What the exercise asks
Lines with the word "agent" in them must be copied from the records below.

Extracted records
= = = =

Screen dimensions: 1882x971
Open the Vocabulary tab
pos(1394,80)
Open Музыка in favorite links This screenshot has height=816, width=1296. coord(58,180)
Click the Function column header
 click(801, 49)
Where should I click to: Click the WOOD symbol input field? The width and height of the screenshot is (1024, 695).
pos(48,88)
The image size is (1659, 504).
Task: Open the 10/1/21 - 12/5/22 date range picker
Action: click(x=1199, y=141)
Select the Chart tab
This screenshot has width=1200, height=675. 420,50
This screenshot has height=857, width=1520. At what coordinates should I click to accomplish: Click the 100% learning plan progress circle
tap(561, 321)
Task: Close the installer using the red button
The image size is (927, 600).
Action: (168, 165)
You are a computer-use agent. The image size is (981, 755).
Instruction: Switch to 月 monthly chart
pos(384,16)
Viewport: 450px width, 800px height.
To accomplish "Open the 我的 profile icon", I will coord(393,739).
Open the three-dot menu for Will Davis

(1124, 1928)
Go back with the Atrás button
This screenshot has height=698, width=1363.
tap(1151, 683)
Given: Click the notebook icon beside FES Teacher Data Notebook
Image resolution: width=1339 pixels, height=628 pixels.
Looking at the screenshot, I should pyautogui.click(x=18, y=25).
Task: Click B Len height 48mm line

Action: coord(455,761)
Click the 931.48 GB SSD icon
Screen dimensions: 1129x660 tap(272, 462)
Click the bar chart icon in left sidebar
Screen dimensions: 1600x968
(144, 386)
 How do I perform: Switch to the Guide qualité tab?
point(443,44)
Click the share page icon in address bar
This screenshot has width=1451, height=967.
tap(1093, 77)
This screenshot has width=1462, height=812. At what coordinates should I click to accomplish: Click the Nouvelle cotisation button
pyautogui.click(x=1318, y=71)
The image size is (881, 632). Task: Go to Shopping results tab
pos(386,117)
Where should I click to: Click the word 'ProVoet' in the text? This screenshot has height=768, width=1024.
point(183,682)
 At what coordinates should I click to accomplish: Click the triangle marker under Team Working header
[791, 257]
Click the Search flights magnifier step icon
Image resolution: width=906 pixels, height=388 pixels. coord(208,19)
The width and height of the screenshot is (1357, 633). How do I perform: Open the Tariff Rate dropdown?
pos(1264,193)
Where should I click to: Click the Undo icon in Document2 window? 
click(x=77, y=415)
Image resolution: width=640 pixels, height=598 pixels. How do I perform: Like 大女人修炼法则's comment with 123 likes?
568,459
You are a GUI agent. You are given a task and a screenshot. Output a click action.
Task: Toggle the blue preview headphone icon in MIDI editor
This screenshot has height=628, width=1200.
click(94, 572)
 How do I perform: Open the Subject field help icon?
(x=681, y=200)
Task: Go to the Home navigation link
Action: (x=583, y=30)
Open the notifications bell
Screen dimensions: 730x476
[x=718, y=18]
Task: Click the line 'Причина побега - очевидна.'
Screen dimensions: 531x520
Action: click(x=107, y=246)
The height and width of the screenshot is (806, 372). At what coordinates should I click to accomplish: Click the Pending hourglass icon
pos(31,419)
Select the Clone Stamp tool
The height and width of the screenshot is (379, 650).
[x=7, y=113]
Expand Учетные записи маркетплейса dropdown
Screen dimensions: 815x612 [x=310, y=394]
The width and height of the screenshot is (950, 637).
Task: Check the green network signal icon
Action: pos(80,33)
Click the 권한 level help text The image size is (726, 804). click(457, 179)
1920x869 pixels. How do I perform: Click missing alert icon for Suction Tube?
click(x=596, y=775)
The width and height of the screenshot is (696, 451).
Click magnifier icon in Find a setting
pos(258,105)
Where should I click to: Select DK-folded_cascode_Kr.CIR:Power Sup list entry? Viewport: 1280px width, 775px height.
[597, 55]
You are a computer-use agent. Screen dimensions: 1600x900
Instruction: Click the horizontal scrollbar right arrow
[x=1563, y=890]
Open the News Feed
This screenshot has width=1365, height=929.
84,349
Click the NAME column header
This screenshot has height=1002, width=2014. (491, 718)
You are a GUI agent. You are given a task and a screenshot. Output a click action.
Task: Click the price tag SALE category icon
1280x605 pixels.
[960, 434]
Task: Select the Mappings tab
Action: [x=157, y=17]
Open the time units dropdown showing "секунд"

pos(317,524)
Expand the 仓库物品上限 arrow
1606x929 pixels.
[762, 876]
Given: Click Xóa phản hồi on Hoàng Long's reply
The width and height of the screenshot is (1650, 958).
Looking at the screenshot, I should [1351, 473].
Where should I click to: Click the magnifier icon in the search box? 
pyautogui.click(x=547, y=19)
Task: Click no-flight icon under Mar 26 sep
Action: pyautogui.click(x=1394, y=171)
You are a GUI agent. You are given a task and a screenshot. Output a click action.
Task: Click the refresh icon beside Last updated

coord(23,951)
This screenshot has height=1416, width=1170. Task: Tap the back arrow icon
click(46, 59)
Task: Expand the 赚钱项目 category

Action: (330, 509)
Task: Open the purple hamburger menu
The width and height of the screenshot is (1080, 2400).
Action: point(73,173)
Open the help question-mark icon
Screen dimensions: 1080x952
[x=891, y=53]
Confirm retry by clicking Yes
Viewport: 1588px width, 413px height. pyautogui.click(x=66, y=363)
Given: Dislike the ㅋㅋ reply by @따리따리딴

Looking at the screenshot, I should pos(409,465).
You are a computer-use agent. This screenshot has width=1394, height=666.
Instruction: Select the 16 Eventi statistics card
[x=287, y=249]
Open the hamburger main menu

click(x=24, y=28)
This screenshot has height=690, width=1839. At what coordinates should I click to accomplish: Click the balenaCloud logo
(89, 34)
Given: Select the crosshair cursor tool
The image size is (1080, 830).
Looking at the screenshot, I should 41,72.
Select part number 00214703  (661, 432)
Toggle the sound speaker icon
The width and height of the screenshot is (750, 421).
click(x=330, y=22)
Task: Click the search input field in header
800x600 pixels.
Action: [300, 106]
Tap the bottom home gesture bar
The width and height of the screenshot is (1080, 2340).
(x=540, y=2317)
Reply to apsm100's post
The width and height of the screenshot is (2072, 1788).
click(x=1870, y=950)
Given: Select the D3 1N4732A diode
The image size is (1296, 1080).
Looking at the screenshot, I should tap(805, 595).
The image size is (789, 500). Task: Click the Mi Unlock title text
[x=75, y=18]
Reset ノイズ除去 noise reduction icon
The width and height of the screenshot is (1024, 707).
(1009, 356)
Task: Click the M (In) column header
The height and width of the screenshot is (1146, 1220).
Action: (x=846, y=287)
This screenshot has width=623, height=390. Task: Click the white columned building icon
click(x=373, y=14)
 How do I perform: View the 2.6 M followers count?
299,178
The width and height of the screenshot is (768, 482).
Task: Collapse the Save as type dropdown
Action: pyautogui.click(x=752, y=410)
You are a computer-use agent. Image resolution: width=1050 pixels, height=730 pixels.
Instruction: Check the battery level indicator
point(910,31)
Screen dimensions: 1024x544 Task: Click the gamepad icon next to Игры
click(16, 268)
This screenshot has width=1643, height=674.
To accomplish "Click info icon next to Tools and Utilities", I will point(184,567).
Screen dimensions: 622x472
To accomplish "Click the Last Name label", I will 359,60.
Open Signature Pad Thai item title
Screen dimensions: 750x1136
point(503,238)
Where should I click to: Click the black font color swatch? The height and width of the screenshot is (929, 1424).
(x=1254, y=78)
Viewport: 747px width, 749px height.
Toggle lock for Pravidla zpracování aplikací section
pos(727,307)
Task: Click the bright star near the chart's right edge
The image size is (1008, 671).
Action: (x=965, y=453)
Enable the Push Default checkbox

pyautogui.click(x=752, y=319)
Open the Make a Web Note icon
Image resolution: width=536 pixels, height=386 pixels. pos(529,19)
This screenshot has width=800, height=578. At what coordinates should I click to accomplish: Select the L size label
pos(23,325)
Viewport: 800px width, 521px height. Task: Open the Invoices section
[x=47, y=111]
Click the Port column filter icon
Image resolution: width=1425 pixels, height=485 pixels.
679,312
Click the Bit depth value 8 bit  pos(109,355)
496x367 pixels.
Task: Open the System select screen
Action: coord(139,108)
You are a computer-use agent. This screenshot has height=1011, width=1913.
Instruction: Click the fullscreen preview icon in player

= = = =

Result of the exercise
You are a computer-use agent. The image size is (981, 755).
You are a GUI agent. You are given a task and a screenshot. Output a click action.
You are a computer-use agent. Screen dimensions: 1600x900
You are a GUI agent. You are given a task and a screenshot. Output a click action.
You are a GUI agent. You are given a task and a screenshot. Output a click action.
You are a computer-use agent. This screenshot has width=1394, height=666.
You are a computer-use agent. Image resolution: width=1050 pixels, height=730 pixels.
You are a computer-use agent. This screenshot has height=1011, width=1913.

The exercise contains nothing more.